Getting Remarried after a spouses death & then they are resurrected after Armageddon ?
In my days, wt taught that ladies , going into the " new System" among the "millions now living that will never die", would, if having passed menopause. not have their their supply restocked, cycle restarted as part of returning to perfection.
perfect, no need for prevention. but
The angels were sowing their oats on this planet, a strange place for them, so, what Jesus* was really saying, resurrected ones would do their thing on other worlds. Ex husbands and ex wives, ex bachelor [ettes] possibly doing their thing on Exo planets, in the Goldilocks zones.
*not endorsing just commenting. "Jesus" endorsed the deluge, angels and all, so count me out.
I always thought it would be cool to resolve the problem by making clones.
You know, like in the famous "Sadducee question" put to Jesus about the 7 husbands for one wife - just make 7 clones of the wife, then everybody is happy.
Why not? JWs teach that death is utter annihilation of soul & body, and the "resurrection" is really a "re-creation" of a brand new body and a "data dump" of memories & personality into that new (one) body.
But why stop at one new body? Why not create 7 bodies, and do the "data dump" into all 7?
Heck, why stop at 7? There are billions, probably hundreds of billions, of planets that could support human life. Make a couple million copies of me, put me with other copies of other people on other planets, and let me (us?) run wild. Then after a million years or so, get all the copies of me (us?) to gather together at a conference. I'll (we'll?) pick the one having the best life and we'll (I'll?) go from there.

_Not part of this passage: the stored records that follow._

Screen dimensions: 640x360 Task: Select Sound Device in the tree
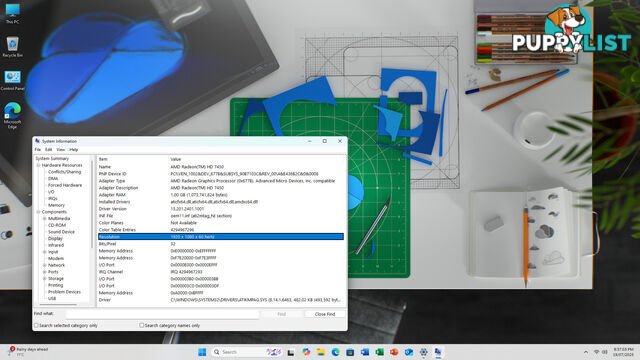pos(61,232)
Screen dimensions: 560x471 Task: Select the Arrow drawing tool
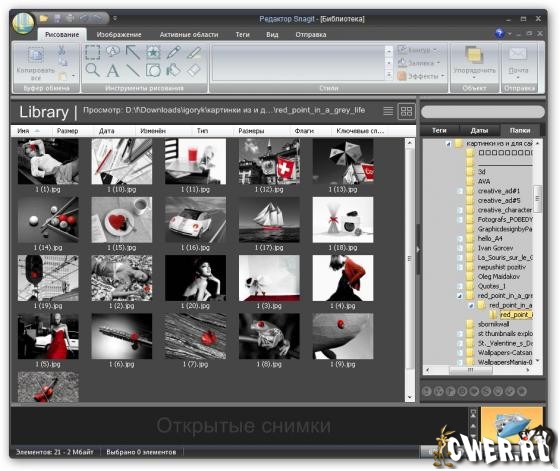[x=133, y=52]
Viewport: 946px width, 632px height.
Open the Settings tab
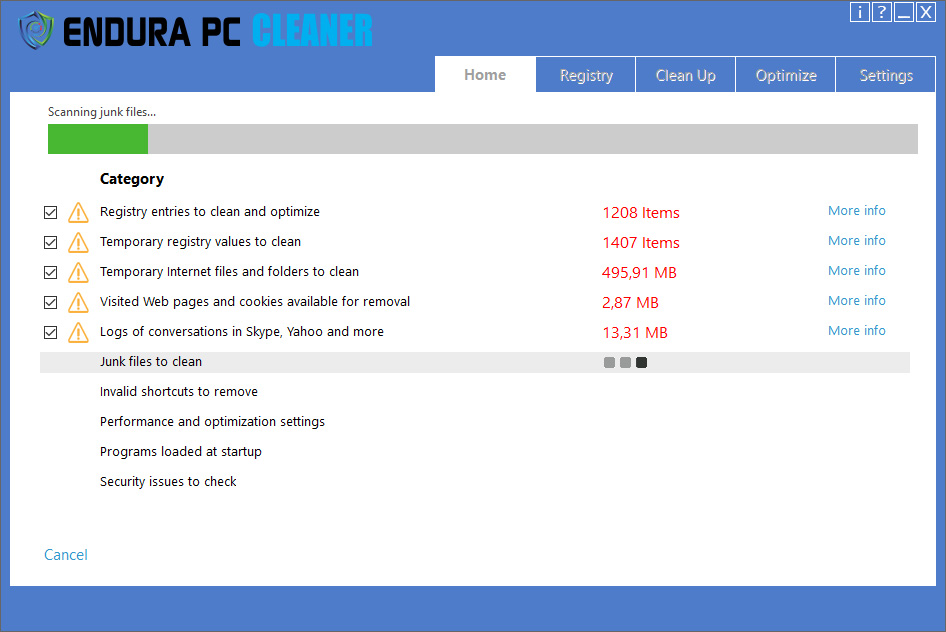click(886, 76)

They used to teach that those resurrected would be sexless, neither male or female (like the angels).
If angels are neither male nor female, why did they select only women to mate with ?

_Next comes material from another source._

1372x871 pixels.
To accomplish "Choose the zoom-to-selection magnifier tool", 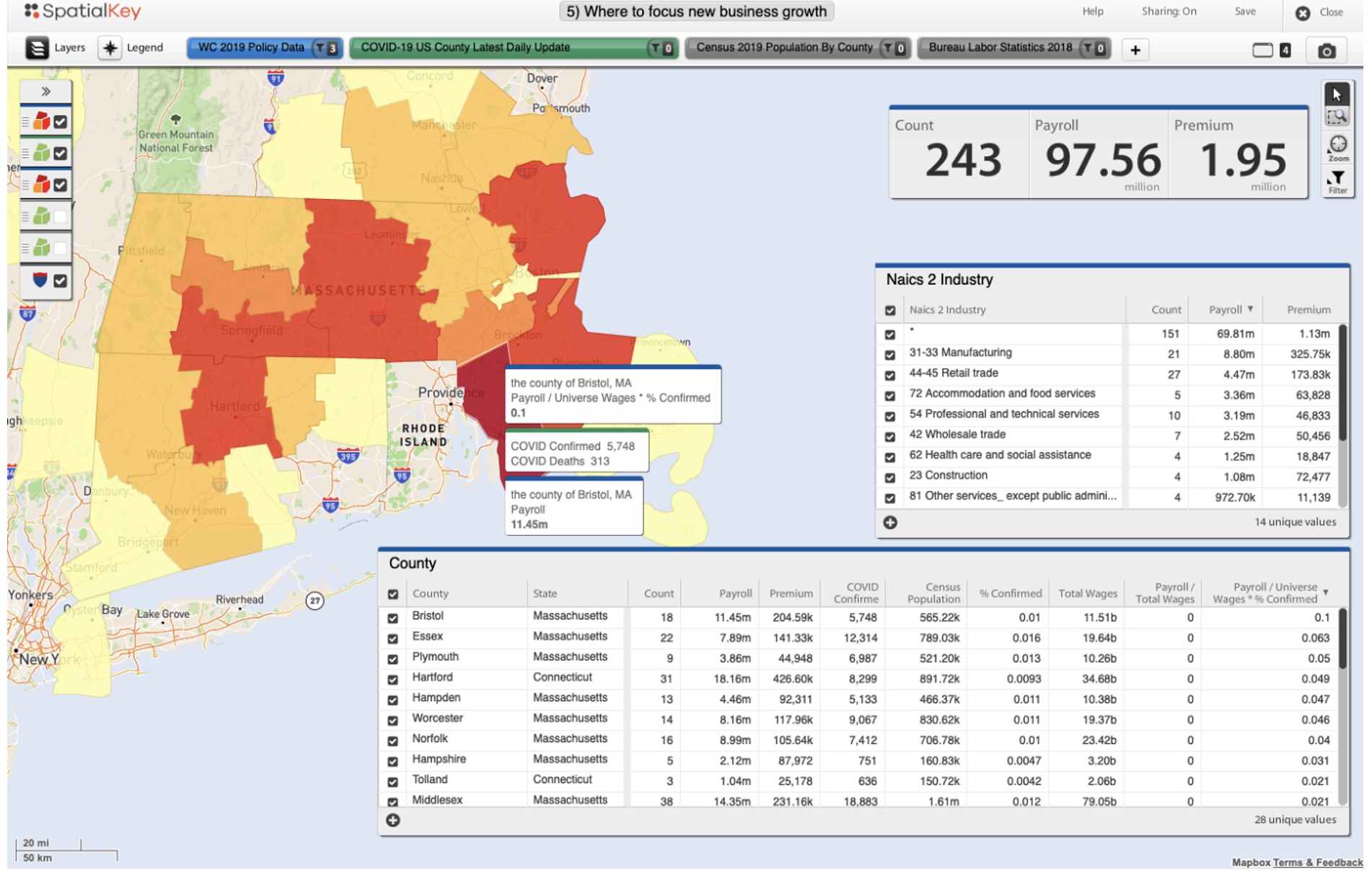I will pyautogui.click(x=1337, y=118).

Matt. 22:30 states the resurrected neither marry nor are given in marriage, but are like angels in heaven.
So after Armageddon, planet earth will become the biggest singles club in the universe, thanks to all the resurrected male & female eunuchs!
This oddly came up between the girls my age at the hall. One elders daughter explained that if we die and come back, we couldn't marry... so after that every girl I knew went into panic mode about getting married. This was tricky for them since there weren't a lot of guys our age in our hall. I didn't want to rush into getting married just to get married, and I thought maybe the girls were mistaken or misheard, so I wrote the society. A while later I got a letter back that confirmed it.
I remember being somewhat horrified at the idea that a loving god would just take the emotions out of me so that I wouldn't feel bad... I think I'm sensible enough to understand that the marriage bond ended at death and that my husband has the right to move on. I don't need to be stripped of emotions so I can be content.
This was one of the factors in a bunch of girls getting pregnant, or getting married as soon as they turned 18... they were afraid of the end coming before finding anyone, and then never experiencing love because god would make them not want to get married.
We get resurrected with no genitals but we have buttholes. Sounds like my kinda of new system:p
If angels are neither male nor female, why did they select only women to mate with
ever apostate i' ll tackle hat one.
The " getting to know you, getting to know all about you" episode for the angels was 1500 years after Adam, so the Earth still need to be populated, population by copulation, so: the brakes were not on yet by diverting the life stream into infertile endeavours.
who says the bible does not make sense, can not be spun onto a yarn?
Man they just keep changing everything but it’s still the truth. Fuc&ing assholes they really know how to fuck up people’s lives !!!!
This thread is very eye opening about the 'new system' and the lack of genitalia. lol
Totally made my day, Im laughing so hard.